Assessment of publication bias

In the event that a meta-analysis is performed, Egger’s test and Begg’s test will be utilised in order to assess for the presence of publication bias, in addition to visual inspection of funnel plots if the number of studies eligible for meta-analysis is sufficient for such assessments (i.e., n>10). If a meta-analysis is performed and a significant degree of publication bias is detected, then we will explore the potential impact of studies which were excluded for not reporting HbA1c (i.e., those to be summarised in table ‘Characteristics of studies without primary outcome of interest - HbA1c’).

Assessment of reporting biases

Where a study protocol is available, two assessors will work independently to review the planned outcomes of interest. If a clear discrepancy exists between the protocol plan and the published manuscript reporting, then we intend to highlight this as an instance of reporting bias. If the protocol is in line with the published manuscript, but was published retrospectively, then we will determine it to be unclear as to whether reporting bias was present. Similarly, if no protocol is available and the manuscript methods match the reported outcomes, then we will be forced to declare the presence or absence of reporting bias as unclear. Ultimately, we will present a ‘Risk of bias graph’ and a ‘Risk of bias summary figure’.

Data synthesis

Narrative.

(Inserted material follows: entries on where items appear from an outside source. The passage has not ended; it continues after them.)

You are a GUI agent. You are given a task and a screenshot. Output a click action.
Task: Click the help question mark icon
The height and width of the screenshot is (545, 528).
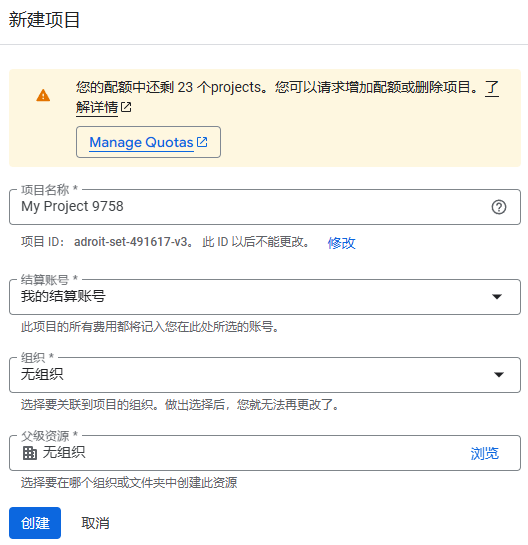[498, 207]
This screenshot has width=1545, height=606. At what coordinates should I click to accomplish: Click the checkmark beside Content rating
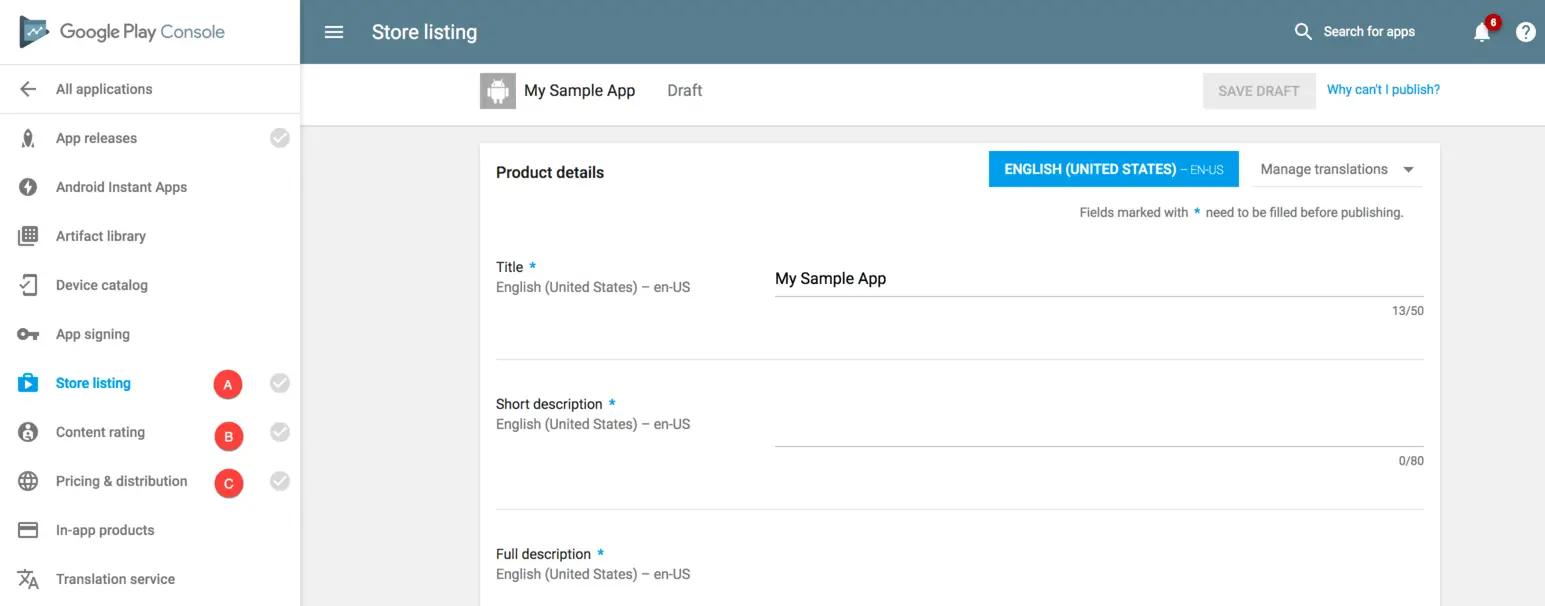(280, 432)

The primary means of synthesis for the present review is intended to be a narrative summary of the study outcomes, which will be presented and discussed as per the Synthesis Without Meta-analysis (SWiM) reporting guidelines³². This method aims to improve transparency and structure in the reporting of non-statistical evidence synthesis. Studies will be compared and discussed through the lenses outlined in Table 3.

Meta-analyses. We will conduct random-effects meta-analysis of similar studies in a subset of studies are deemed to be sufficiently similar (see ‘Assessment of heterogeneity’) to warrant meaningful interpretation of their meta-analysed effect estimate. We will assume a random-effects model for all meta-analyses³³ using the metafor package in R³⁵.

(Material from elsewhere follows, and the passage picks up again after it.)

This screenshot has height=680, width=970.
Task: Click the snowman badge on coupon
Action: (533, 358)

Summary of findings table. A ‘Summary of findings’ table will be produced to present the evidence in a digestible manner. This table will present a range of study characteristics, such as the study PICO and design (including the intervention target - i.e., patient/parent/carer). In addition, details of the intervention, relating to both its individual components, framework (including the availability and source of any relevant materials) and overall purpose, will be displayed to facilitate replication. Finally, the direction and absolute magnitude of effect size for each outcome, number of studies and included participants available for each outcome, and overall confidence in each effect estimates will be summarised. This table will be generated using RevMan v5.4 and RevMan Web v2.0.1.

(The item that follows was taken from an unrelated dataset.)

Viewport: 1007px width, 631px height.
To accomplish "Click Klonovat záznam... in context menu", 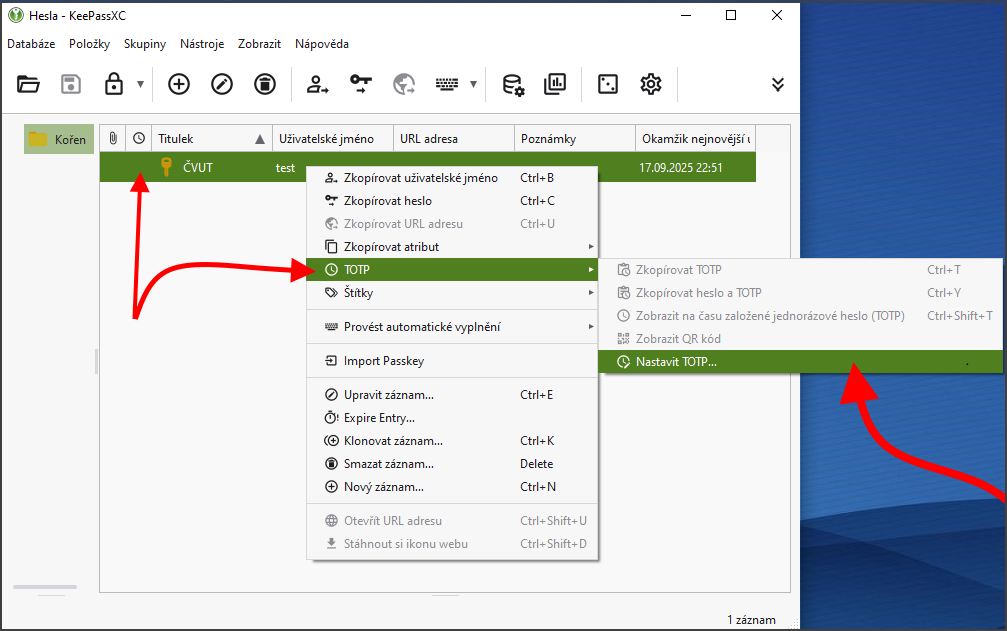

Certainty of evidence. The overall certainty for each outcome will be assessed via the GRADE method, which explores the internal and external validity of the study, in conjunction with a validated checklist for reproducible reporting³⁶. As with other assessments, two independent reviewers will assess each study (PMR/MZ), while discrepancies will be addressed through consensus where possible or through involvement of a senior author where not achieved (JMG).

Underlying data

No underlying data are associated with this article.

Extended data

Mendeley Data: Effectiveness of quality improvement strategies for type 1 diabetes in children and adolescents: a systematic review search strategy. https://doi.org/10.17632/ny39z7w5wc.2²⁶.

This project contains the following extended data:

Reporting guidelines

Mendeley Data: PRISMA-P checklist for “Effectiveness of quality improvement strategies for type 1 diabetes in children and adolescents: a systematic review protocol”. https://doi.org/10.17632/ny39z7w5wc.2²⁶.

Data are available under the terms of the Creative Commons Attribution 4.0 International license (CC-BY 4.0).